PASSAGE EXTRAIT –
↓↓↓

C'est avec un optimisme prudent qu'il convient d'accueillir les résultats des élections législatives iraniennes de vendredi dernier.

La forte poussée enregistrée par les modérés du président Rohani et leurs alliés réformistes est certes des plus heureuses. Sans revêtir tout à fait valeur de plébiscite, elle traduit une substantielle adhésion populaire à l'accord sur le nucléaire de juillet dernier, qui a entraîné une levée des sanctions internationales contre l'Iran. Il est clair ainsi que nombre d'Iraniens, surtout parmi les jeunes, n'aspirent qu'à accéder à la modernité et à la normalité, à s'insérer dans l'air du temps.

Pour remarquable que soit l'événement, il n'y a là toutefois qu'une demi-victoire. Rohani et ses amis n'ont pas remporté la majorité au sein de cette Assemblée des experts appelée à élire à son tour le guide suprême : cet oracle moral et politique devant lequel sont invariablement tenus de s'effacer présidents, ministres, mollahs et généraux. En guise de consolation cependant, la majorité échappe aussi aux conservateurs, dont les figures les plus marquantes ont même été répudiées par les électeurs.

↑↑↑

DONNÉES FOURNIES –
↓↓↓

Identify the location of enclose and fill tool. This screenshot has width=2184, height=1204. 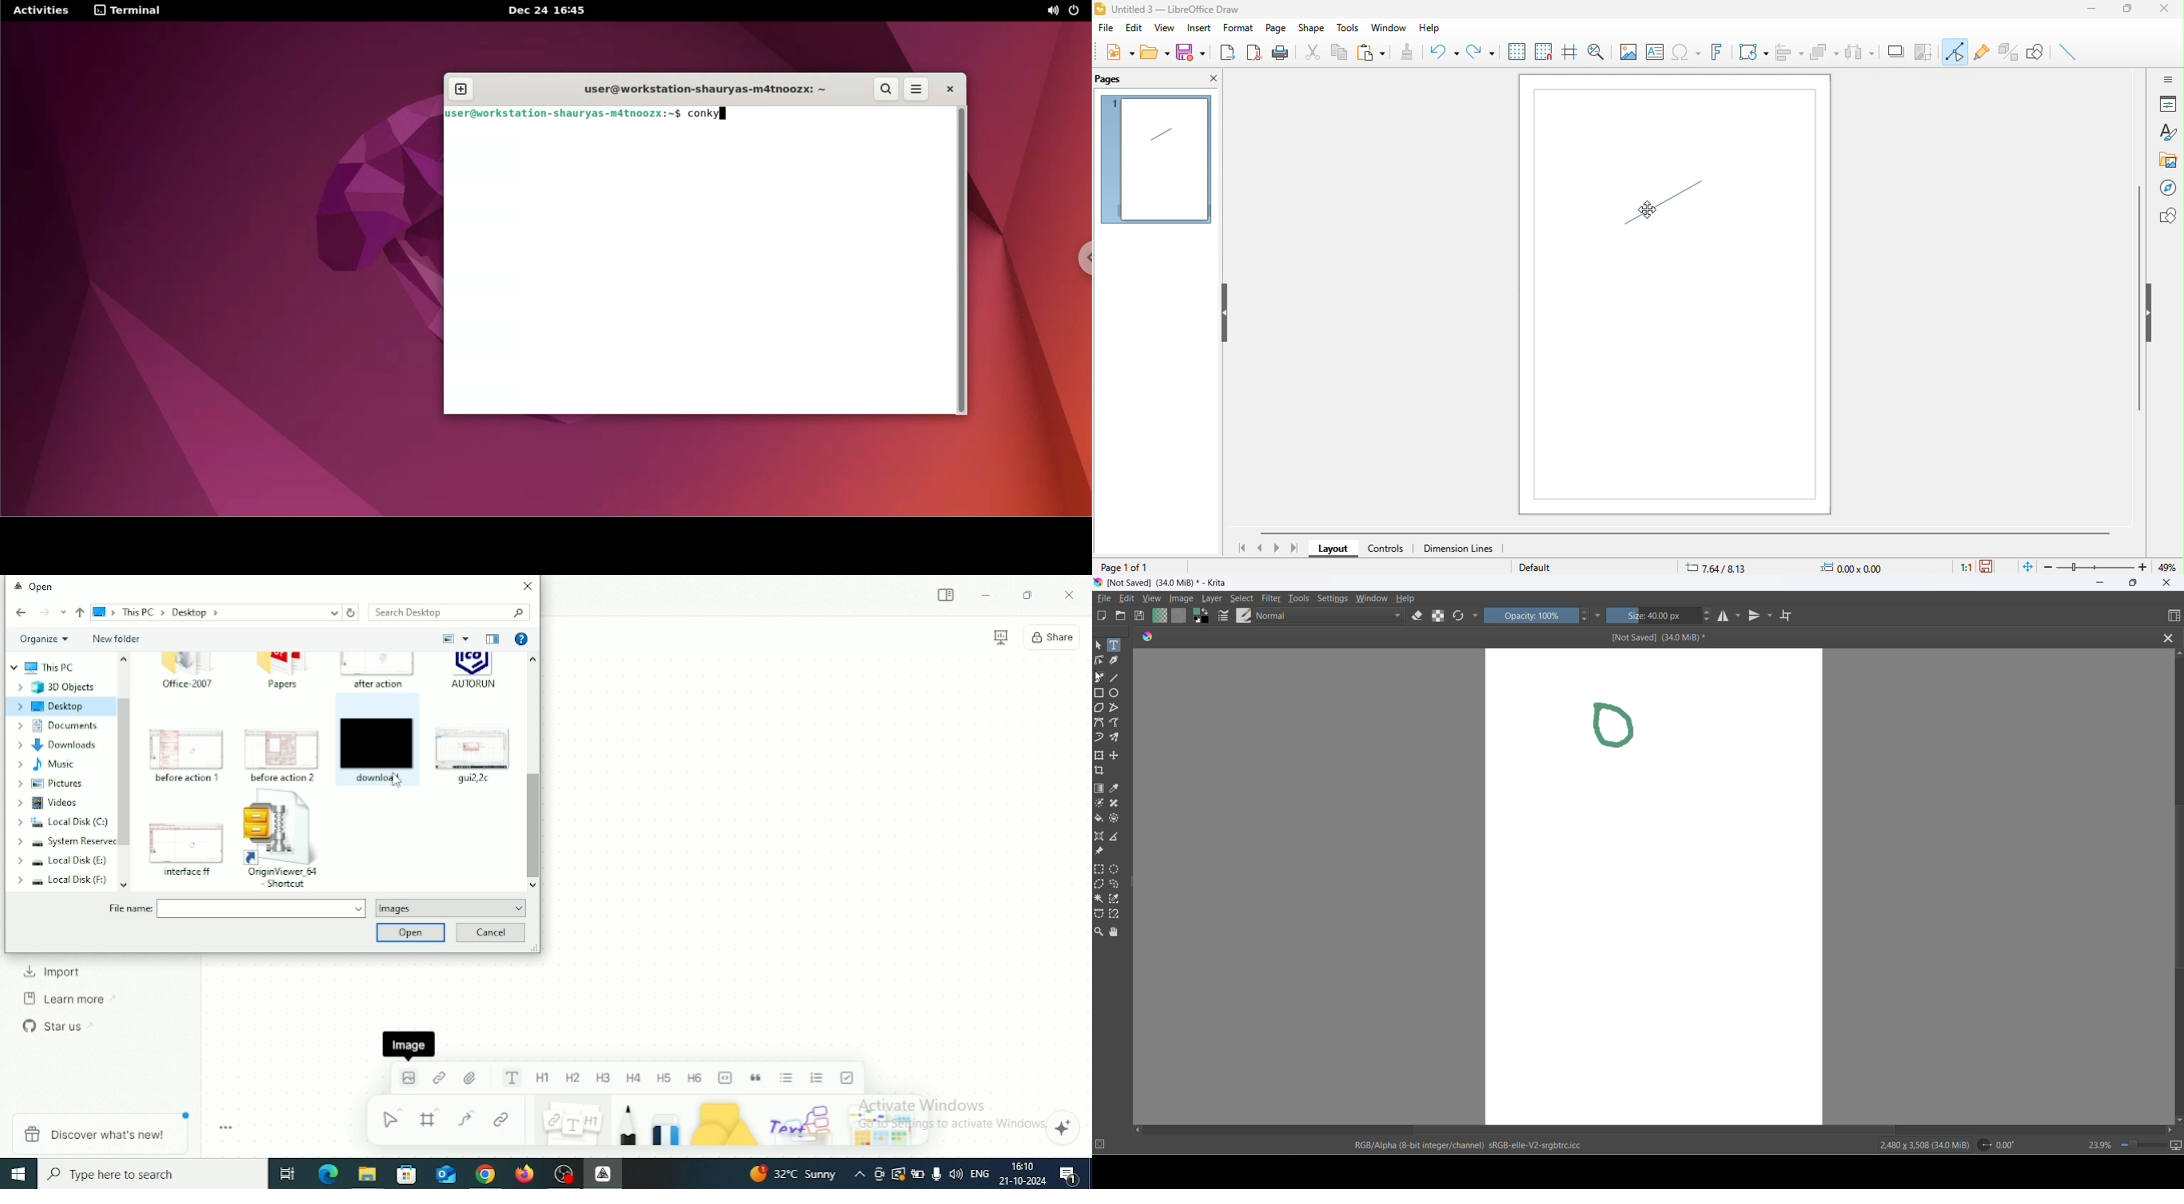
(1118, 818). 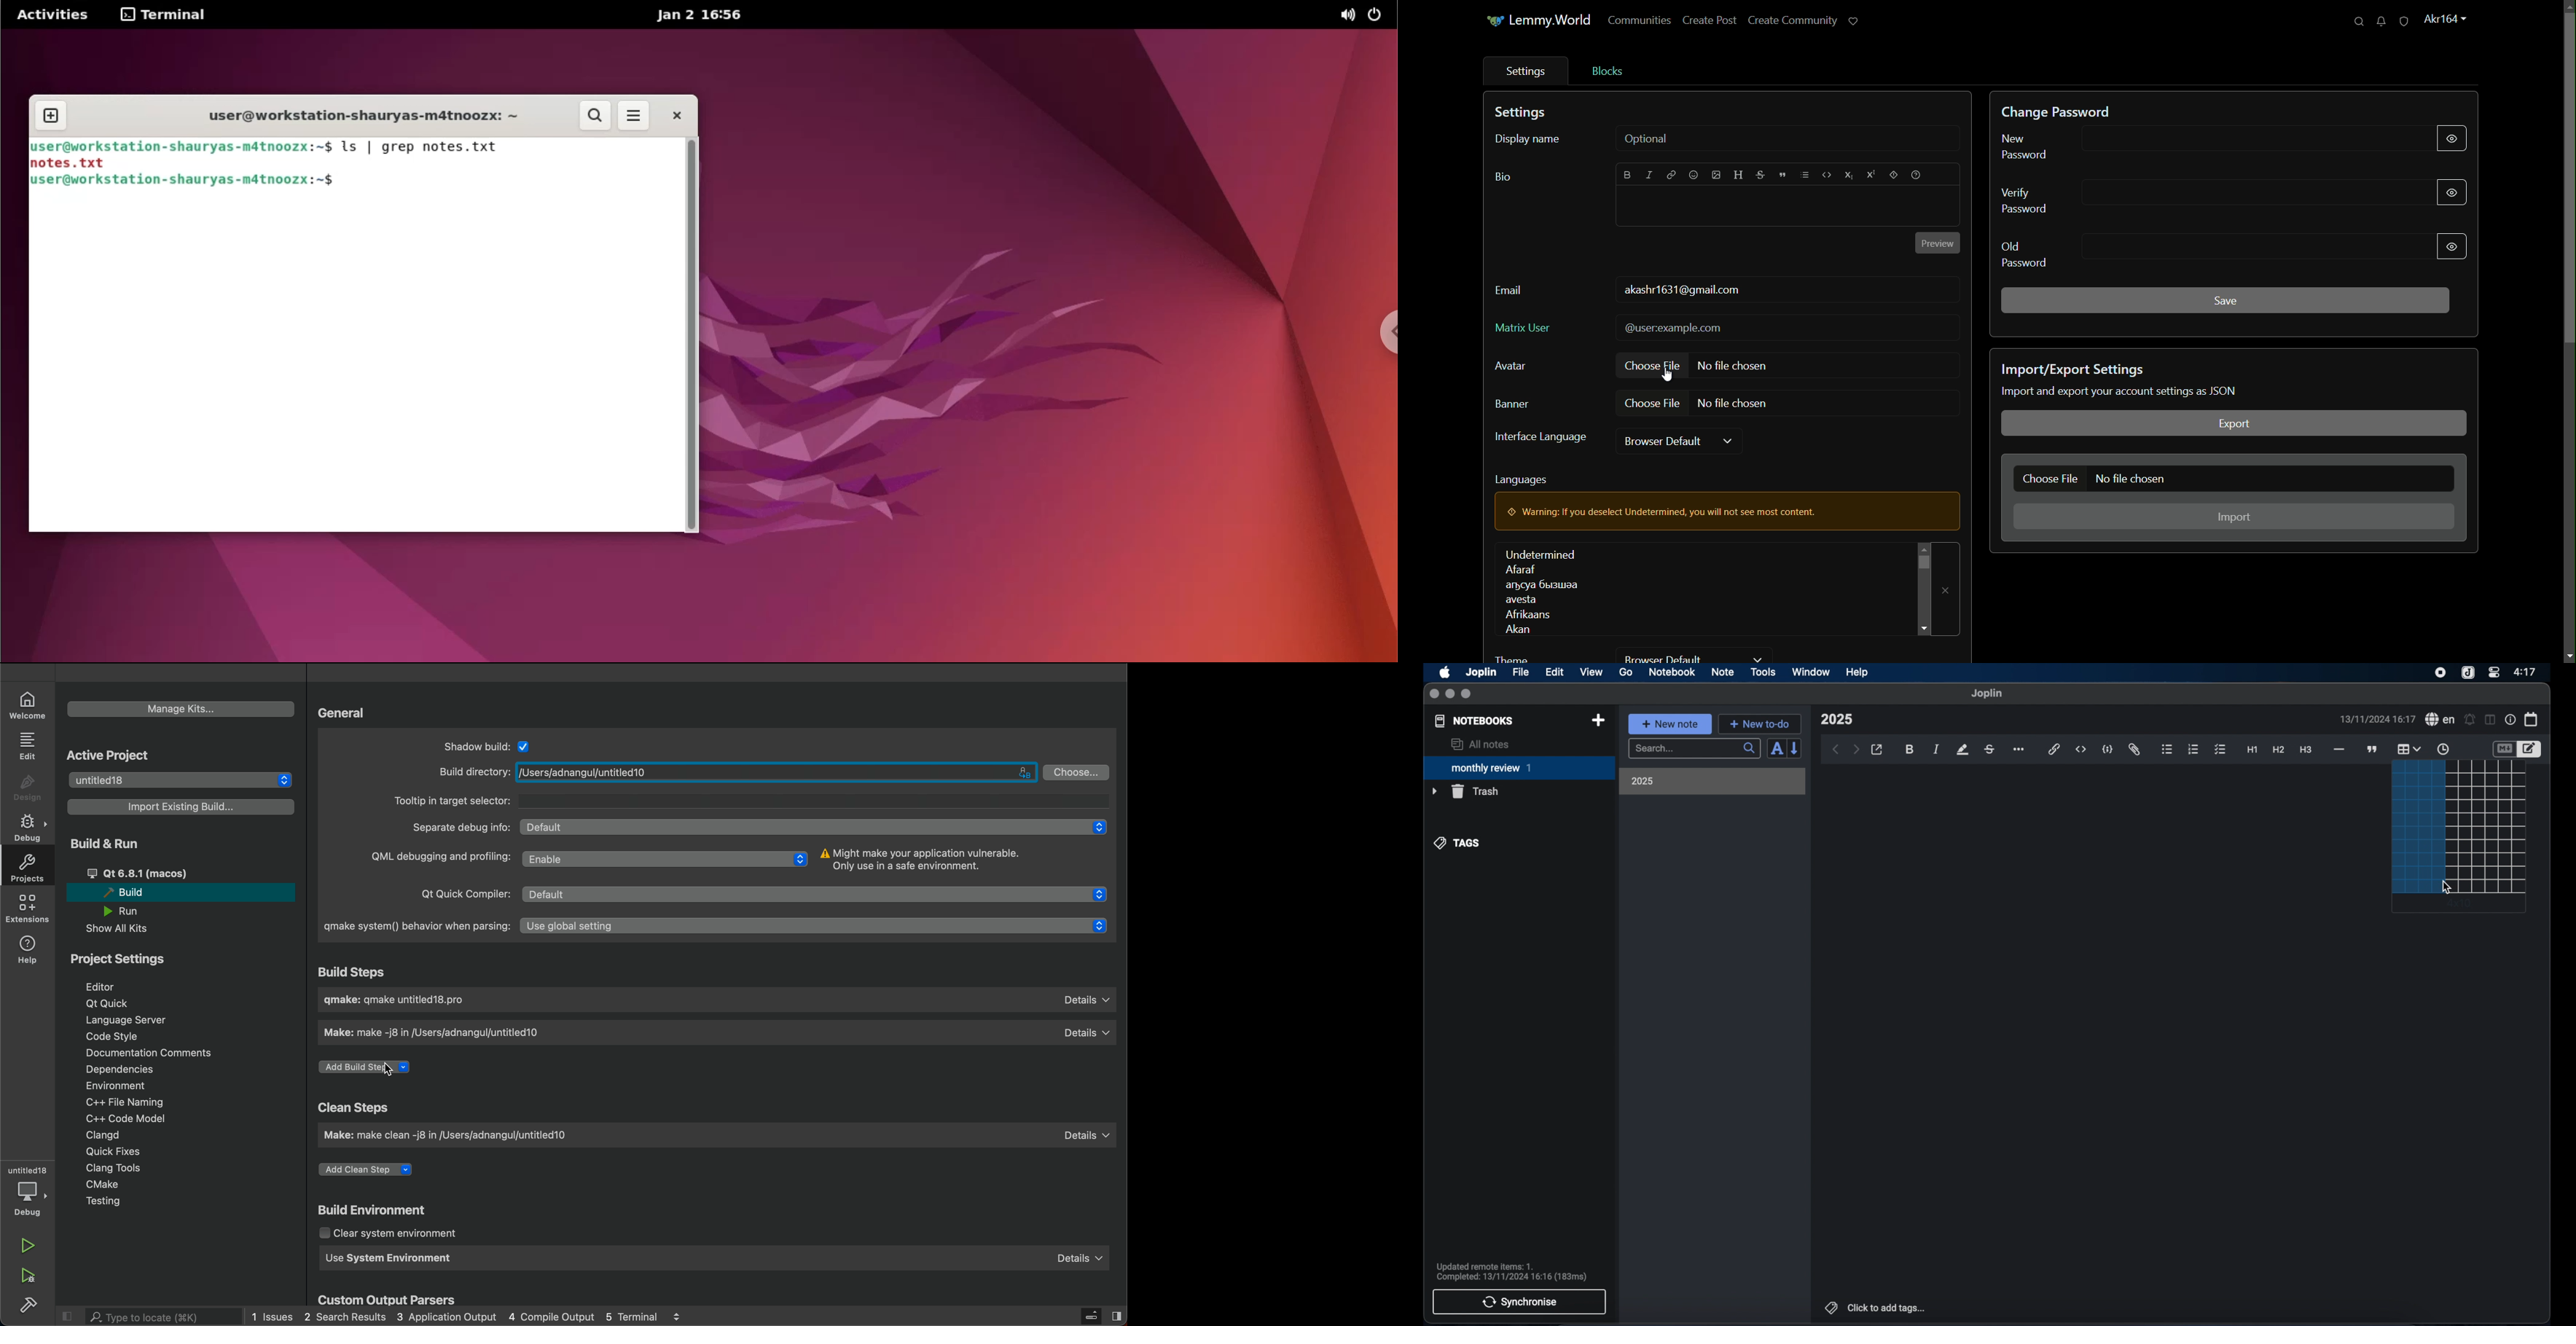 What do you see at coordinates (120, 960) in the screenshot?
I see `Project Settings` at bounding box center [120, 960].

↑↑↑

CE QUI EST DEMANDÉ –
a: Pourriez-vous recopier mot pour mot le passage sur les élections iraniennes, depuis « La forte poussée » jusqu'à « l'air du temps. » ?
b: Selon le passage sur les élections iraniennes, pourquoi la percée des modérés n'est-elle qu'une demi-victoire ? Répondez en une à trois phrases.

RÉPONSES PAR CONSIGNE –
a:
La forte poussée enregistrée par les modérés du président Rohani et leurs alliés réformistes est certes des plus heureuses. Sans revêtir tout à fait valeur de plébiscite, elle traduit une substantielle adhésion populaire à l'accord sur le nucléaire de juillet dernier, qui a entraîné une levée des sanctions internationales contre l'Iran. Il est clair ainsi que nombre d'Iraniens, surtout parmi les jeunes, n'aspirent qu'à accéder à la modernité et à la normalité, à s'insérer dans l'air du temps.

b: Rohani et ses alliés n'ont pas obtenu la majorité au sein de l'Assemblée des experts. C'est elle qui élit le guide suprême, devant qui présidents, ministres, mollahs et généraux doivent invariablement s'effacer.